Beauty Review: Honeybee Gardens WaterColors Nail Enamel

Note: I researched and purchased the product described in this review on my own. I was not contacted or compensated by the manufacturer in any way.

I very rarely wear nail polish on my fingernails, but during sandal season I like to polish my toenails to give them a prettier appearance. As a teenager I would buy nail polish brands that were at least free of some of the worst chemicals, but any solvent-based nail polish still smells strong enough to give me a headache and contains chemicals that I'd rather not have near my skin. So, a couple of years ago I began researching water-based nail polishes and decided to try Honeybee Gardens WaterColors Nail Enamel.


So far I've tried two shades, Whisper and San Francisco. I tend to like soft colors for my nails, so I tried Whisper, a sheer pink, first. While it did impart a lot of shine and some extra healthy pink color to my nails, it's so sheer that the white part of my nails was still clearly visible after three coats. I've also found that the color tends to yellow if left on the nail for a long time, and water-based polish does tend to stay on the nail longer than traditional formulas (more on that later).

Since I wanted a more opaque look, I tried San Francisco, billed as a peach frost, next. The color is rich and lovely, but to me is more of a copper than a peach. It's a little brighter than what I was looking for, so I may try a more neutral shade next time. I swatched both on watercolor paper, since I don't have one of those nail color wheels that beauty gurus use:


Using Honeybee Gardens polish is a much pleasanter experience than using traditional nail polish. The Honeybee Gardens formula smells a bit like acrylic craft paint when in use, but only when working closely with it--after I've replaced the cap on the bottle and my nails are drying, I can't detect any odor from the polish at all. The polish goes on smoothly, seems to dry faster than the traditional polishes I've used, and overall is of very good quality. I've also found it to be much more durable than traditional nail polish, as water-based formulas become stronger the longer they cure. I typically paint my nails before bed and let the polish cure overnight, and I've never had any chips or scratches using this method.
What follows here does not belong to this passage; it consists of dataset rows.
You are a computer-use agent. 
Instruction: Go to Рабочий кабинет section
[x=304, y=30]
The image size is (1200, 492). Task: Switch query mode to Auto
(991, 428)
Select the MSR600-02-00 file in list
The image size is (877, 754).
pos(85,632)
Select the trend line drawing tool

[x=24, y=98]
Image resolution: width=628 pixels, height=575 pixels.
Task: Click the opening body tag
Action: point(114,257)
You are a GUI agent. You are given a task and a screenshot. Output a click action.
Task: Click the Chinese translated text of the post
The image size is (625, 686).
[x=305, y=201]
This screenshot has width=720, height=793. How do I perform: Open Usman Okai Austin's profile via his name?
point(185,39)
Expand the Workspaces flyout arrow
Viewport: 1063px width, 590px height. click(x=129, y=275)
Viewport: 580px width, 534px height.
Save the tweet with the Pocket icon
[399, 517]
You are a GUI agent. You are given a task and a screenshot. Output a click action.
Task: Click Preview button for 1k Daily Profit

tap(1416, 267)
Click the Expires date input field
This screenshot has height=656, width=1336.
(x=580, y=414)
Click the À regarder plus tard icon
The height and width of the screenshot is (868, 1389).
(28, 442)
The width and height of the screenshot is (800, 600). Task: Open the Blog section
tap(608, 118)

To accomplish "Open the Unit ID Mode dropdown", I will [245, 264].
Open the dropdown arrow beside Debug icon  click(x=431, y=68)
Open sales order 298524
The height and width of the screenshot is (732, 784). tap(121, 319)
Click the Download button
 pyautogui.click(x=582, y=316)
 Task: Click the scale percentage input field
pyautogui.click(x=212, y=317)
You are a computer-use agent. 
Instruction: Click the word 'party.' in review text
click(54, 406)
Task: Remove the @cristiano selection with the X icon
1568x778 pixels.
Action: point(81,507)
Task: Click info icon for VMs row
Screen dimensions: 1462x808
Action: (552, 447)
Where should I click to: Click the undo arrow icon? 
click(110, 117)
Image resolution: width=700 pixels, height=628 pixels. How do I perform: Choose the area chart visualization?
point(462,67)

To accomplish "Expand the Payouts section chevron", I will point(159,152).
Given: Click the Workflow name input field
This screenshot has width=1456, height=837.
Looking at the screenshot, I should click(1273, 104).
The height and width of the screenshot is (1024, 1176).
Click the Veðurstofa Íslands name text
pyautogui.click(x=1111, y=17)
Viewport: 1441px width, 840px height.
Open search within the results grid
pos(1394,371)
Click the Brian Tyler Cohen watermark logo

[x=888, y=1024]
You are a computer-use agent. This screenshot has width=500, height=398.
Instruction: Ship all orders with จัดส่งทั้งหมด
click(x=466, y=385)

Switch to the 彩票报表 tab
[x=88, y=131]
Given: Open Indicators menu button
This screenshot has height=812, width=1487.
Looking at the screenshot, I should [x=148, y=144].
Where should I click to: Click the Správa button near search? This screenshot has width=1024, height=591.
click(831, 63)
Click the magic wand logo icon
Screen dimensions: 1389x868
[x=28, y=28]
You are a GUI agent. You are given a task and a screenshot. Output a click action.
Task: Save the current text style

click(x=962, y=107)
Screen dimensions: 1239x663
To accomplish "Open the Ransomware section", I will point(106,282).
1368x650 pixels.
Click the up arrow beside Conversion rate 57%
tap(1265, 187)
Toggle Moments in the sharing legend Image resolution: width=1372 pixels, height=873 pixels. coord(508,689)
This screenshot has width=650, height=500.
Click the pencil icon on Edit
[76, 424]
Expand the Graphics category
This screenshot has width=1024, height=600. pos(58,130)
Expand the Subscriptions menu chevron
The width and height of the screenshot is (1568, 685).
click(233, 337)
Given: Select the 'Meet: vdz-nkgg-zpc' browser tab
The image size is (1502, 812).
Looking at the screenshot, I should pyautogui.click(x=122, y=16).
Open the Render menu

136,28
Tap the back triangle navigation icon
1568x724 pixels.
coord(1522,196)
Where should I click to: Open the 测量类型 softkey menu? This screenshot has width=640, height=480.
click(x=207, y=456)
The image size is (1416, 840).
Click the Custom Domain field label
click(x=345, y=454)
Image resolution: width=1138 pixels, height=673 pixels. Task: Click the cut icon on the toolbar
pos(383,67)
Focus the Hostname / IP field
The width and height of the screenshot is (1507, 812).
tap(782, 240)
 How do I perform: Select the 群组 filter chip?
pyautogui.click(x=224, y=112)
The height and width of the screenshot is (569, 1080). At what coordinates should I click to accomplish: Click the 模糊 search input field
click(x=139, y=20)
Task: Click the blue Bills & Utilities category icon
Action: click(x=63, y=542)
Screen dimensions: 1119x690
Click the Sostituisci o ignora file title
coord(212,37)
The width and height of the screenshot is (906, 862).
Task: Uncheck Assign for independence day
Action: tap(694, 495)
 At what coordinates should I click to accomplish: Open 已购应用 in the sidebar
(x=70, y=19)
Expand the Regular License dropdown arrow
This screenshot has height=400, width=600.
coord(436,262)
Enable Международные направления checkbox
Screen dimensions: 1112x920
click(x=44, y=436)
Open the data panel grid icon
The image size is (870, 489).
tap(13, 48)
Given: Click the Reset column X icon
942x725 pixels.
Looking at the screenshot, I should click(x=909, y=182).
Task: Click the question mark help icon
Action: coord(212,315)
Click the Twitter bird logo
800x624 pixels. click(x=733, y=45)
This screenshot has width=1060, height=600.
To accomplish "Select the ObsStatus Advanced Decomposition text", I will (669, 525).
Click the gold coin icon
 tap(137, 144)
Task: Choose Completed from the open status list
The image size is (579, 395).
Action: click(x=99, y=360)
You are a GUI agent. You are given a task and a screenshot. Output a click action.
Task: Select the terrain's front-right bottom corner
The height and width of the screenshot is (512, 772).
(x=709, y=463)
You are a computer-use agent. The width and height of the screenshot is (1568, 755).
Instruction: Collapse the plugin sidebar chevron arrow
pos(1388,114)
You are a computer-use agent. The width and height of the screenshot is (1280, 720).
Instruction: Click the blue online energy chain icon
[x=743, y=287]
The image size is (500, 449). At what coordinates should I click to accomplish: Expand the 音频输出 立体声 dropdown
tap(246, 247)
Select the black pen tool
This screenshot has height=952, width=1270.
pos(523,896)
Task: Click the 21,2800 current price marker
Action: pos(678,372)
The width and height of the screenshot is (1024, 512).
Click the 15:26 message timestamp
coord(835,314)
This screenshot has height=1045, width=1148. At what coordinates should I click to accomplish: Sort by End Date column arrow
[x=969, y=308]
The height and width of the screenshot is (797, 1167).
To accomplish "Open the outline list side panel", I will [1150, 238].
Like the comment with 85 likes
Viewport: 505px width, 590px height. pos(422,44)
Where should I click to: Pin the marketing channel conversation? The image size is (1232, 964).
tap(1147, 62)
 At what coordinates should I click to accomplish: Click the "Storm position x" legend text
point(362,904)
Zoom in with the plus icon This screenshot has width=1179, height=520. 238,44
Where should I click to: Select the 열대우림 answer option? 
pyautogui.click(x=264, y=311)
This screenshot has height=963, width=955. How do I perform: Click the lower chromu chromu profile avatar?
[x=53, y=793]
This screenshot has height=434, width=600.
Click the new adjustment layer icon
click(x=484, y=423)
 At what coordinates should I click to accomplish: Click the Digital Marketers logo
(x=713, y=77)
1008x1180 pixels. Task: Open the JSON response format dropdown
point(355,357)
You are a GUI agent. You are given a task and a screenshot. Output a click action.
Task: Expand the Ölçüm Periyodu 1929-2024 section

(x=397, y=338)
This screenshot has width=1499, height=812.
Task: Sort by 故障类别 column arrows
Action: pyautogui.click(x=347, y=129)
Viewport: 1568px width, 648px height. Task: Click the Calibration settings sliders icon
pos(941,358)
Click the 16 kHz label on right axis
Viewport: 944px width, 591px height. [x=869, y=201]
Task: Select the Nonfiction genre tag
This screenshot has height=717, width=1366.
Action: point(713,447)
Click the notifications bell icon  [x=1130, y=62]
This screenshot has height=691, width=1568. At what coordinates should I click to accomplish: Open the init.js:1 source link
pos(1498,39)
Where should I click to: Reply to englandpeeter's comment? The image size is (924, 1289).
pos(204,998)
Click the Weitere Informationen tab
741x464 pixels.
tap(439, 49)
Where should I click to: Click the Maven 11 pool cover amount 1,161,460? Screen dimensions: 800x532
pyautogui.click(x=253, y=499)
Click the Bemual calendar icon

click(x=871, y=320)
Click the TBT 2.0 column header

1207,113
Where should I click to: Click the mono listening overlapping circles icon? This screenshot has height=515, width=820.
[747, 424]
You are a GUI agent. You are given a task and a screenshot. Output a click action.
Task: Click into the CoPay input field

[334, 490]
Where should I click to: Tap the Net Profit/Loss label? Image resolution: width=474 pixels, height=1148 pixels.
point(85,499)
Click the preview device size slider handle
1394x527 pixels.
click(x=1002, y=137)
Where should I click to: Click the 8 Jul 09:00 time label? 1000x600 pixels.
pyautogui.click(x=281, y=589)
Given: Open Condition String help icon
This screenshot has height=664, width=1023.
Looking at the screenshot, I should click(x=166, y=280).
However, it's important to note that water-based nail polish can be difficult to remove. Traditional nail-polish remover won't work on water-based formulas, which need to be removed with either a specialty product or something containing alcohol. Water-based polishes also become harder to remove the longer they've cured, so Honeybee Gardens recommends removing the polish after a week. I personally can't be bothered to paint my nails that often, but I've had success removing old water-based polish with Crabtree and Evelyn's soy-based nail polish remover wipes even though they're not formulated specifically for water-based polish.

If you're looking for a nail polish that's healthier and more enjoyable to use than traditional solvent-based polish, I highly recommend Honeybee Gardens WaterColors. It's just as easy to apply and has just as nice a finish as traditional nail polish, but doesn't have the odor and toxic chemicals of a solvent-based formula. In my opinion any little extra effort it takes to remove the polish is more than outweighed by the benefits of using a water-based formula, so give it a try and see what you think!